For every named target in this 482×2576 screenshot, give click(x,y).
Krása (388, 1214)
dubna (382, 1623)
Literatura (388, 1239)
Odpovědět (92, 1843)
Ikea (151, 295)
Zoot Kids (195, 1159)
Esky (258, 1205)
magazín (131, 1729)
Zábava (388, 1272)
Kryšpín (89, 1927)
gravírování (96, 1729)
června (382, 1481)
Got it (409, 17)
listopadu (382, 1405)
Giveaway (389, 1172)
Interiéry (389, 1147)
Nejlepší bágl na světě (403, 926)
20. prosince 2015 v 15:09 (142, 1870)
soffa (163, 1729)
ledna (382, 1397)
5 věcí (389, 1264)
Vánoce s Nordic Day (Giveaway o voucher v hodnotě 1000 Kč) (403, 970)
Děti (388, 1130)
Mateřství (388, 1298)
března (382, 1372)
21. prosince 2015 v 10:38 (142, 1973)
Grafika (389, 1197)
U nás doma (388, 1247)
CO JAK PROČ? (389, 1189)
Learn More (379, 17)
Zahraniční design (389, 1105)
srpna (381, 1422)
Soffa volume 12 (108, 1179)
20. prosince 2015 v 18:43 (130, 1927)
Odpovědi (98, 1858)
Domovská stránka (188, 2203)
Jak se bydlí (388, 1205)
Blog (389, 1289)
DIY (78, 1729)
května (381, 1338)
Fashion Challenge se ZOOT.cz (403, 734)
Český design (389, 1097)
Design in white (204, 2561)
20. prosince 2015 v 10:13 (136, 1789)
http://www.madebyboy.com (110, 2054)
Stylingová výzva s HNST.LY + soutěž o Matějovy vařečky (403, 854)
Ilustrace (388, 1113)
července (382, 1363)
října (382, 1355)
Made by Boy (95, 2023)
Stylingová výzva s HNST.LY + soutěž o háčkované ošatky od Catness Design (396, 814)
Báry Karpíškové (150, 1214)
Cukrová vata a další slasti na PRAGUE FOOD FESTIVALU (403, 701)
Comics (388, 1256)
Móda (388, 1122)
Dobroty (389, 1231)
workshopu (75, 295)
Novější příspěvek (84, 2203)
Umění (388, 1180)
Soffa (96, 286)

........

If a line in the data holds the string "prosince", copy that line.

20. prosince 2015 v 15:09 (142, 1870)
21. prosince 2015 v 10:38 (142, 1973)
20. prosince 2015 v 18:43 (130, 1927)
20. prosince 2015 v 10:13 (136, 1789)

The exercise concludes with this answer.